▶ _Exercise requirements_
[A] In the railroad court opinion, why did the switch tenders at the 124th street switches have to telephone the towerman at the Gresham crossing? Answer in one to three sentences.
[B] Carry the railroad court opinion further, starting after its last sentence and keeping its formal judicial style.

:: Excerpt to read

Chicago, R.I. & P. Ry. Co. v. United States

Decision Date06 August 1915
Docket Number2228.
Citation226 F. 27
CourtU.S. Court of Appeals — Seventh Circuit
PartiesCHICAGO, R.I. & P. RY. CO. v. UNITED STATES.

By this writ of error it is sought to reverse a judgment rendered on a directed verdict and based on six several violations of the Hours of Service Act (34 Stat. 1415). Section 2 of the act after making it unlawful for a common carrier subject to the act to permit employes to remain on duty longer than 16 hours, continues as follows: 'Provide, that no operator dispatcher, or other employe who by use of the telegraph or telephone dispatches, reports, transmits, receives, or delivers orders pertaining to or affecting train movements shall be required or permitted to be or remain on duty for a longer period than nine hours in any twenty-four hour period in all towers, offices, places, and stations continuously operated night and day,' except in certain contingencies not now in question. Section 1 defines 'employes' as follows: 'The term 'employes' as used in this act shall be held to mean persons actually engaged in or connected with the movement of any train.'

Violation of the statute is conceded if the employes in question come within the class designated in the proviso and if the telephone communications made by them are included within the word 'orders' as used in the statute. Defendant's freight yards were located on the west side of its main line at about 124th street. Trains entered from the south by a switch connected with the east-bound main line and left by means of a switch connected with the west-bound main line. The employes in question were stationed at the location of the two switches; they were the switch tenders; their switch shanty was just east of the east-bound main line; in this there was a telephone, one of an eight party line. Some four miles north of this point, at Gresham, the Baltimore & Ohio Railroad crossed defendant's main line. At this crossing there was an interlocking plant. When the tower leverman threw his lever in order that defendant's train might cross, he thereby operated the Baltimore & Ohio derail, and vice versa, so that it was physically impossible for the trains to come in contract at the crossing. Defendant's passenger trains coming north into the city were, however frequently held up at the crossing if it was blocked to let a Baltimore & Ohio freight train pass. To obviate these delays it was part of the duty of the switchmen in question to telephone the towerman at the crossing that defendant's passenger train was coming. Then, until the passenger train passed the crossing, the Baltimore & Ohio freight train would not be allowed to cross.

::::
:: Stored rows

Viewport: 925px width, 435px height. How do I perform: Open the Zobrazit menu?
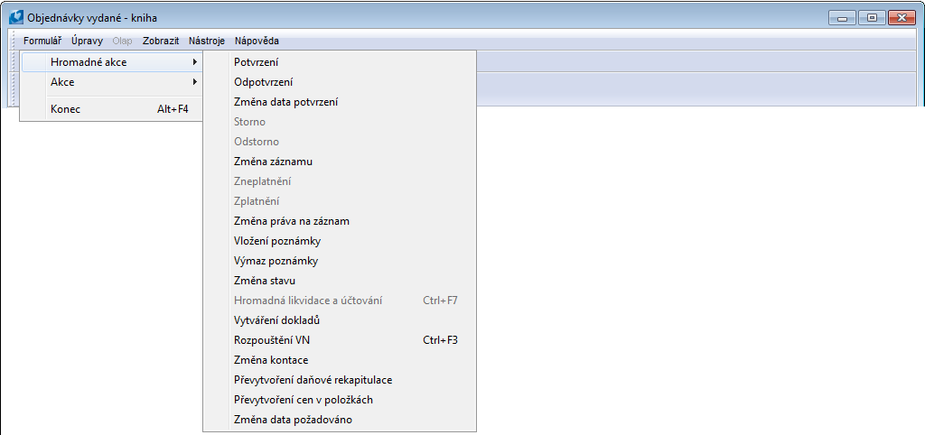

::::
:: Stored rows

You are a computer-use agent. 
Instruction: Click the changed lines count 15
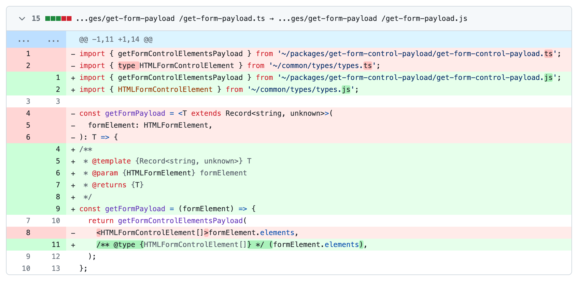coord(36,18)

::::

▶ _Answers by task_
[A] The defendant's passenger trains coming north into the city were often held up at the Gresham crossing when it was blocked to let a Baltimore & Ohio freight train pass. The switch tenders' call told the towerman that a passenger train was coming, so the freight train was not allowed to cross until the passenger train had passed, which avoided those delays.

[B]
A. B Enoch, of Chicago, Ill., for plaintiff in error.

Charles F. Clyne and Frederick Dickinson, both of Chicago, Ill., and Philip J. Doherty, of Washington, D.C., for the United States.

Before BAKER, KOHLSAAT, and MACK, Circuit Judges.

MACK Circuit Judge (after stating the facts as above).

1. Defendant contends that what the switch tenders did in relation to the towerman was to impart information, not to transmit orders. It concedes, in accordance with the decisions in United States v. Houston B. & T. Ry. Co., 205 F. 344, 125 C.C.A. 481 (C.C.A., 5th Circuit) and M.P. Ry. Co. v. United States, 211 F. 893, 128 C.C.A. 271 (C.C.A., 8th Circuit), that orders are not confined to technical written train orders; that any specific direction or instruction which a subordinate is bound to obey would be an order; but it urges that only such orders 'the violation of which might result in some accident' fall within the purpose and therefore within the scope of the statute.

Unquestionably the important object of the statute was to conserve the safety of the traveling public and of railroad employes; the relation between...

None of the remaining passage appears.